Fehlende Bildung hat im weiteren Lebensverlauf schwerwiegende Folgen. Beispielsweise hat Bildungsarmut einen negativen Einfluss auf die finanzielle Situation, die Arbeitsbedingungen, die Familienplanung sowie das politische Interesse der betroffenen Personen. Ebenso ist die Gesundheit sowie die Lebenserwartung dieser Personen nachteilig betroffen (vgl. Quenzel & Hurrelmann 2010: 16; Hradli 2001: 31).

Um eine breitere und herkunftsunabhängige Bildungsbeteiligung zu gewährleisten, wird seit dem Jahr 2002 unter anderem der Ausbau von Ganztagsschulen in Deutschland vorangetrieben. Im Rahmen dieser Arbeit soll untersucht werden, ob dieser Ausbau wirksam ist. Es wird der Fragestellung nachgegangen, welche Potenziale und Grenzen Ganztagsschulen hinsichtlich der Verringerung von sozialer Ungleichheit im deutschen Bildungssystem aufweisen.

Zur Beantwortung der Forschungsfrage wird im zweiten Kapitel zunächst eine genaue Definition von sozialer Ungleichheit gegeben. Anschließend wird Bildung als eine zentrale Dimension von sozialer Ungleichheit eingeordnet. Weiterhin werden aktuelle exemplarische Befunde zur ungleichen Bildungsbeteiligung und zum ungleichen Bildungsgeschehen entlang des Migrationshintergrundes und des sozioökonomischen Status in Deutschland aufgezeigt. Im dritten Kapitel werden zwei Theorien aufgeführt, welche die soziale Ungleichheit im deutschen Bildungssystem auf verschiedene Weise erklären. Zuerst wird die Theorie von Raymond Boudon erläutert, welcher sich auf primäre und sekundäre Herkunftseffekte beruft. Daraufhin wird die institutionelle Diskriminierung als Erklärung angeführt. Im vierten Kapitel wird kurz das Konzept der Ganztagsschulen in Deutschland erklärt. Basierend auf den genannten Theorien werden im fünften Kapitel die Potenziale und Grenzen von Ganztagsschulen hinsichtlich der Verringerung von sozialer Ungleichheit im deutschen Bildungssystem aufgezeigt. Hierbei werden besonders Ergebnisse der Studie zur Entwicklung von Ganztagsschulen (StEG) berücksichtigt, welche sich seit 2005 intensiv mit den Potenzialen von Ganztagsschulen in Deutschland beschäftigt. Im sechsten Kapitel werden die zentralen Ergebnisse dieser Arbeit zusammengefasst und ein kurzer kritischer Ausblick gegeben.

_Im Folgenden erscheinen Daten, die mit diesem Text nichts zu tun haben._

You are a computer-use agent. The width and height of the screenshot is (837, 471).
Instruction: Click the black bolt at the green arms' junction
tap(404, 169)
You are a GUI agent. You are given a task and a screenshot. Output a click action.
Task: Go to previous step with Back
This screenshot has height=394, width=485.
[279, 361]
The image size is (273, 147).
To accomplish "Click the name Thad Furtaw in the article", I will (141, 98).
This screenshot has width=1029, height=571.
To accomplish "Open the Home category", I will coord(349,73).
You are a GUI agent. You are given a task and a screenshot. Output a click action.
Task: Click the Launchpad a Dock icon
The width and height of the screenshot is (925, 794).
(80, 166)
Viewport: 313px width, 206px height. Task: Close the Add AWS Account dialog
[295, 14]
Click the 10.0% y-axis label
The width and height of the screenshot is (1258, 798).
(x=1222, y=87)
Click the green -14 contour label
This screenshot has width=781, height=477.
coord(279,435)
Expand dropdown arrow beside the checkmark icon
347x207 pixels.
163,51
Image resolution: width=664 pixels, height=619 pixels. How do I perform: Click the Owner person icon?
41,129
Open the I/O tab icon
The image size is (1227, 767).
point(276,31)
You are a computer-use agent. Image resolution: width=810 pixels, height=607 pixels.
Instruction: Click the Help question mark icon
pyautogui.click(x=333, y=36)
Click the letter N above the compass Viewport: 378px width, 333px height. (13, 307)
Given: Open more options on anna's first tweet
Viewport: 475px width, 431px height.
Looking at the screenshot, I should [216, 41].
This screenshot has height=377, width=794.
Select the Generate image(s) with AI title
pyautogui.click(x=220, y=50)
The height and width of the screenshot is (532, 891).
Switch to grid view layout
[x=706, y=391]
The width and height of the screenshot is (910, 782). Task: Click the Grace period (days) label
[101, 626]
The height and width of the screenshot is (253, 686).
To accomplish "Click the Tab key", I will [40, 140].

2 Soziale Ungleichheit im Bildungskontext

2.1 Definition Soziale Ungleichheit

Menschen nehmen als Angehörige sozialer Kategorien oder Gruppen soziale Positionen im Gesellschaftsgefüge ein. Diese sozialen Kategorien oder Gruppen sind zum Beispiel das Geschlecht, die Ethnie, die Religion sowie Bildungs- oder Berufsgruppen. Bei den sozialen Positionen handelt es sich um soziale Plätze in verschiedenen Institutionen einer Gesellschaft. Hier lässt sich beispielsweise der Arbeitsmarkt, das Bildungssystem, die Familie oder der Staat nennen (vgl. Solga et al. 2009: 14).

Unter sozialer Ungleichheit wird der ungleiche Zugang von Personen oder Gruppen einer Gesellschaft zu diesen sozialen Positionen verstanden. Diese sozialen Positionen sind entweder mit vorteilhaften oder nachteiligen Lebensbedingungen verbunden. Die soziale Ungleichheit stellt demnach eine regelmäßige sowie dauerhafte Form von Benachteiligung oder Privilegierung der sozialen Gruppen dar. Soziale Ungleichheit lässt sich zudem nicht durch individuelles Verhalten oder Denken beeinflussen. Darüber hinaus ist diese systematisch sowie nicht willkürlich und ist immer von Menschen gemacht (vgl. Solga et al. 2009: 15). Hradli (2001) fasst soziale Ungleichheit wie folgt zusammen:

„‚Soziale Ungleichheit‘ liegt dann vor, wenn Menschen aufgrund ihrer Stellung in sozialen Beziehungsgefügen von den ‚wertvollen Gütern‘ einer Gesellschaft regelmäßig mehr als andere erhalten“ (Hradli 2001: 30).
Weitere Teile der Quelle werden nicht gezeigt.